Taxation and Regulatory Compliance

Is Nissan Leaf Still Eligible for Tax Credit?

Navigating the Nissan Leaf tax credit can be complex. We clarify the detailed vehicle and buyer requirements that determine your eligibility for a credit.

A Nissan Leaf’s eligibility for a federal tax credit depends on whether the vehicle is new or used, its model year, and specific requirements for the buyer. The rules, governed by the Inflation Reduction Act of 2022, have created different standards for new and previously-owned vehicles. A Leaf that is ineligible when purchased new may qualify for a different credit once it enters the used market, so it is important to verify a specific vehicle’s status at the time of purchase.

Eligibility for the New Clean Vehicle Credit

The New Clean Vehicle Credit is worth up to $7,500 but is subject to vehicle and buyer criteria. As of 2025, new Nissan Leaf models are not eligible for this federal tax credit. This is because the vehicle does not meet the Inflation Reduction Act’s requirements for a certain percentage of battery components and minerals to be sourced from North America or specific trade partners.

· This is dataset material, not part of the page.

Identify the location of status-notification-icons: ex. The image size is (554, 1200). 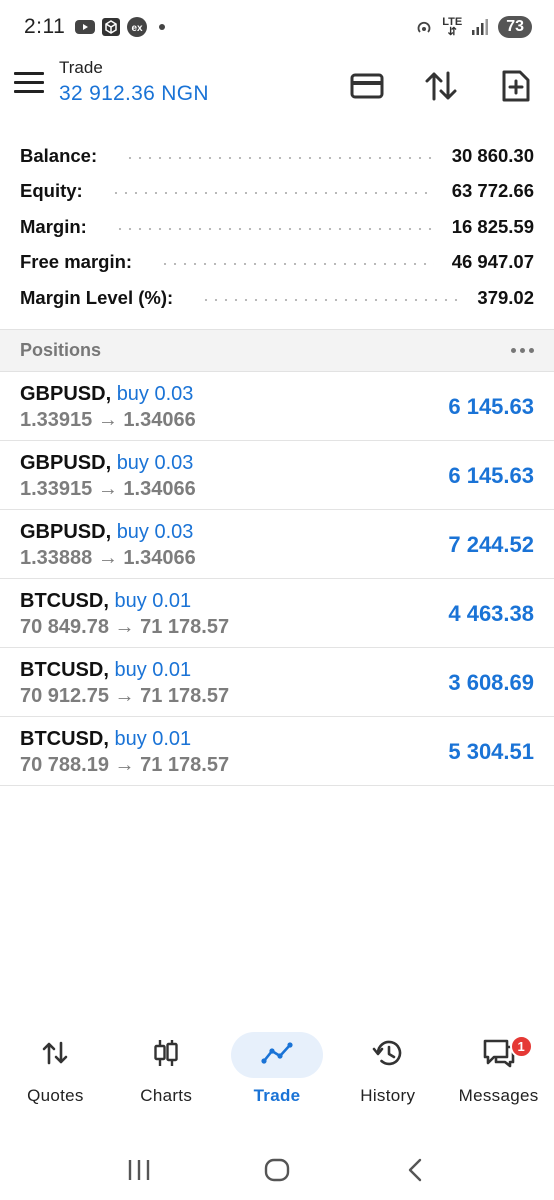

For a new vehicle to qualify, its Manufacturer Suggested Retail Price (MSRP) must not exceed $55,000 for sedans like the Leaf. The vehicle must also have its final assembly in North America, a requirement the Leaf meets.

Buyer income limits also apply. The credit is unavailable if a buyer’s Modified Adjusted Gross Income (MAGI) in either the year of purchase or the preceding year exceeds $300,000 for married couples filing jointly, $225,000 for heads of households, or $150,000 for all other filers. A buyer can check a vehicle’s eligibility using its VIN on the U.S. Department of Energy’s website, fueleconomy.gov.

Eligibility for the Used Clean Vehicle Credit

A used Nissan Leaf has a clearer path to eligibility for the Used Clean Vehicle Credit. This credit is valued at 30% of the sale price, up to a maximum of $4,000. The sale price includes dealer-imposed fees but excludes government taxes and registration fees.

To qualify, the used Leaf must meet several requirements:

  • The model year must be at least two years earlier than the current calendar year (e.g., a 2023 model or older if purchased in 2025).
  • The purchase must be from a licensed dealer, as private sales do not qualify.
  • The sale price cannot exceed $25,000.
  • It must be the first transfer of the used vehicle to a qualified buyer since August 16, 2022.

The income limitations for the used credit are lower than for the new credit. A buyer’s MAGI cannot exceed $150,000 for married couples filing jointly, $112,500 for heads of households, or $75,000 for other filers. A taxpayer can only claim the Used Clean Vehicle Credit once every three years.

Information and Documentation Required to Claim a Credit

To claim a clean vehicle credit, a buyer must obtain a time-of-sale report from the seller at the time of purchase. This document, also known as Form 15400, Clean Vehicle Seller Report, contains the dealer’s name and tax ID, the vehicle identification number (VIN), battery capacity, date of sale, and the sale price. This information is used to complete IRS Form 8936, Clean Vehicle Credits.

Dealers must be registered with the IRS Energy Credits Online portal and submit the time-of-sale report electronically. Without this submission by the dealer, the IRS will reject any claim for the credit. The buyer must receive a copy of this submitted report from the dealer.

How to Claim the Tax Credit

A buyer has two options for claiming the tax credit. The first is to transfer the credit to the dealer at the point of sale. This acts as an immediate rebate, reducing the vehicle’s purchase price. The dealer provides the financial benefit upfront and is later reimbursed by the IRS.

To use this option, the buyer must attest to the dealer that they meet the income eligibility requirements. If a buyer transfers the credit but later finds their income exceeds the MAGI limit, they must repay the credit amount to the IRS when filing their tax return. The buyer must still file Form 8936 with their tax return to report the transfer.

The second option is to claim the credit on an annual tax return. The buyer pays the full purchase price and then files the completed Form 8936 with their Form 1040. The credit is nonrefundable, meaning it can reduce a taxpayer’s tax liability to zero, but any excess amount is not paid out as a refund.